My journey to publication began with a road trip. I had not much thought about writing before. It seemed like one of those dreams that was not likely worth dreaming. But as I watched from the window of our mini-van when we passed by countless dotted white lines, my mind inevitably wandered.
It was 1999 and I had just returned from my mission for The Church of Jesus Christ of Latter-day Saints to the Cebu Philippines Mission. Best mission in the world, co-incidentally, as all of them are in reality. My focus had shifted from helping others to see a greater vision for their lives to thinking about what I was going to do with my own. Back then I didn’t know what interesting paths my future would take.

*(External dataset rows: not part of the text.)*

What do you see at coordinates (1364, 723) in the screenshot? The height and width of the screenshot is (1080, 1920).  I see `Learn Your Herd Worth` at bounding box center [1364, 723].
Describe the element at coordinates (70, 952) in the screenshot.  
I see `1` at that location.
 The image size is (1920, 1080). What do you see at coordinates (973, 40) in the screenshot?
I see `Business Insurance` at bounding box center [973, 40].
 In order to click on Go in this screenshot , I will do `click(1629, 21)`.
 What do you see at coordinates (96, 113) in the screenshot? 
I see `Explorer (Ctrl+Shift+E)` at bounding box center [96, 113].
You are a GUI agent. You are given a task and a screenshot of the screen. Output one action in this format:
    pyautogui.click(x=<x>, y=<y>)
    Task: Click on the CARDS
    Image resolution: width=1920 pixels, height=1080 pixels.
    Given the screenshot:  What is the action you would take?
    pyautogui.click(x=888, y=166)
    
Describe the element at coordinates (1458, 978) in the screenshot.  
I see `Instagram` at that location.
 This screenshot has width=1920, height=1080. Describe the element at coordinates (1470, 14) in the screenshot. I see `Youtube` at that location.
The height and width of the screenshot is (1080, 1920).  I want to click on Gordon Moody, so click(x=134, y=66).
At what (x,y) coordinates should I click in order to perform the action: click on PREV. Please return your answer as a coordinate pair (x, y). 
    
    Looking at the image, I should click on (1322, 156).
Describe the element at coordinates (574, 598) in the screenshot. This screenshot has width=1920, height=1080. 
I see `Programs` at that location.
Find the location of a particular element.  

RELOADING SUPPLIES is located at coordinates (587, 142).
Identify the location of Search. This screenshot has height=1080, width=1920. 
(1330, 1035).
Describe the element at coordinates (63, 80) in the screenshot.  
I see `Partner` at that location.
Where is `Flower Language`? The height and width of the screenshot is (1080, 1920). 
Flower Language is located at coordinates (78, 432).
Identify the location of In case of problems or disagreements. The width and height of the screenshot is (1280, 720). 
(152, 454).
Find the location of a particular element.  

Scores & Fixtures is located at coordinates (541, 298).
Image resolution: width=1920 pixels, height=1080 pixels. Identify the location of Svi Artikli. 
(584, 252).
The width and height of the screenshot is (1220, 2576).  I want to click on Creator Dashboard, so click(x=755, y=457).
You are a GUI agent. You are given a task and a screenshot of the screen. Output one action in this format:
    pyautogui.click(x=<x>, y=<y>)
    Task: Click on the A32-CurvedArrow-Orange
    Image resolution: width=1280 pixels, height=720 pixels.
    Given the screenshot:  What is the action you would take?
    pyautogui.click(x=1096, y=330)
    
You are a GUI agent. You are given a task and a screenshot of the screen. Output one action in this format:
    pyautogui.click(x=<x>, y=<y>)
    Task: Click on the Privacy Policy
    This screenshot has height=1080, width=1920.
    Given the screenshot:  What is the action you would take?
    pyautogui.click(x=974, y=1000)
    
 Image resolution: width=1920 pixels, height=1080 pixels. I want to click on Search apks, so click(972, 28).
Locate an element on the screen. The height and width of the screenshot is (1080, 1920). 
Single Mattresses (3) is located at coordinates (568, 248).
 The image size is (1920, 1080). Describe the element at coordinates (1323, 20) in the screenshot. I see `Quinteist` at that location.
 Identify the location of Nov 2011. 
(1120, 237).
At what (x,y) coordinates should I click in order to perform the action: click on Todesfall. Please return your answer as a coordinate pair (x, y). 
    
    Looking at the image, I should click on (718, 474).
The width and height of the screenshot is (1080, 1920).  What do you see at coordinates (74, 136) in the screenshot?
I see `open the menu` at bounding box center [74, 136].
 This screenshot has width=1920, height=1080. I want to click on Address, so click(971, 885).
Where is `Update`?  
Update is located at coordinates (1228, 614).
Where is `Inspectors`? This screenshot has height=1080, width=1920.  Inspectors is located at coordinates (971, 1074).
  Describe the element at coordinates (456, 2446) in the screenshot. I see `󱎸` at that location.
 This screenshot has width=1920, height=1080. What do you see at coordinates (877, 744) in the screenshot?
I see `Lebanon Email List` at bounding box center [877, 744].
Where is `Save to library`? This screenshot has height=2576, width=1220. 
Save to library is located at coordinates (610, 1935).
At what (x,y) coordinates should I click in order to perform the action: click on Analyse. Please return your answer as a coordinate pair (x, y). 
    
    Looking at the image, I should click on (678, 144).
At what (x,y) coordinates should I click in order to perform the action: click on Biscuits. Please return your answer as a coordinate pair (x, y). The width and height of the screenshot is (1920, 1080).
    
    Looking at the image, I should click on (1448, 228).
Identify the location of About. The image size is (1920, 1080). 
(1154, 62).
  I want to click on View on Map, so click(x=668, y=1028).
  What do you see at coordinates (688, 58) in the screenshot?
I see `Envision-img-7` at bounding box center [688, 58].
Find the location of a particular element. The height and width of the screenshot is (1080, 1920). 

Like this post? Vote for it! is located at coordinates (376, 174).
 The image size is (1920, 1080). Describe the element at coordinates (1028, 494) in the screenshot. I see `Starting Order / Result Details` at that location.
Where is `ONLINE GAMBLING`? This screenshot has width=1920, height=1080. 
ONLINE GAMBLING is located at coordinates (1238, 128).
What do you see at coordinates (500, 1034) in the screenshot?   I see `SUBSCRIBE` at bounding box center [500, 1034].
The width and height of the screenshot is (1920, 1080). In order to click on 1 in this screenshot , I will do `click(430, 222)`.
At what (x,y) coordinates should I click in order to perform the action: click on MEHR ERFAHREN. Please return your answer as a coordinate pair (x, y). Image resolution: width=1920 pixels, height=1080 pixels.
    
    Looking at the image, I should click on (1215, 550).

My family helped to sign me up for classes that would start soon, but for now we were on our way to Palmyra, New York to see the sacred grove where a prophet came to be, with his vision of God the Father and His Son Jesus Christ. Certainly if this truly happened as I believe and feel with all of my heart it did–given the countless experiences I have had to test those feelings of the Holy Spirit, letting me know of the truth of God’s dealings with man–then it is the greatest news that I can share to the world. I am grateful for the two years of missionary service dedicated to passing along that good word to at least a few of God’s children on the isles of the sea. But that’s not where my mind was on this occasion.
Neither had I fully immersed my mind into the world of academia. No, I was considering what it would be like to get back into another love of mine–soccer. Before going to the Philippines I had high hopes of trying out as a walk-on for the Brigham Young University soccer team. I heard rumors that the first day of practice would consist of strenuous drills intended to weed people out. If I could not run from the practice fields to the “Y” fixed high enough on the side of a mountain for the whole valley to see and come back in the front third of the group, I would not make the team. Or so I had heard. I don’t know how true that was and what other drills would be expected of a tryout in that tired state. But having just missed tryouts my freshman year before my mission I had already put myself to that test. I played soccer nearly everyday my freshman year and built up stamina just to see if I could run to the “Y” and back. I am happy to report that I made that feat, only stopping to rest for about 10 minutes at the top. There was no way I could do that now after proselyting for two years (mentally taxing work but walking around in the heat was not nearly as physically taxing as college sports would require). I was out of shape. I thought about how I would risk injury. And that is when I started thinking of living out the story vicariously. A story began to peal to my view as though the scenes of a film.
Granted I had not envisioned writing being anything more than my baseball dream as a kid–a fun pastime but rare to make a living by. I only saw this as a fun way to distract my mind with a story not yet available for others to view. I began writing a story about a soccer player trying to play through injury. He had a history of concussions and was downplaying how bad those instances were. I think many athletes were doing this at that time, and for many years before the 1990’s, for that matter. Today I think that book would have a good audience. I’m thinking about revisiting it. But on my family’s road trip typing out that initial scene I didn’t realize I was playing out a scene that would become common to me as my own life story unfolds, and that is me spending all sorts of time writing and now blogging for not just my entertainment, but hopefully for yours as well.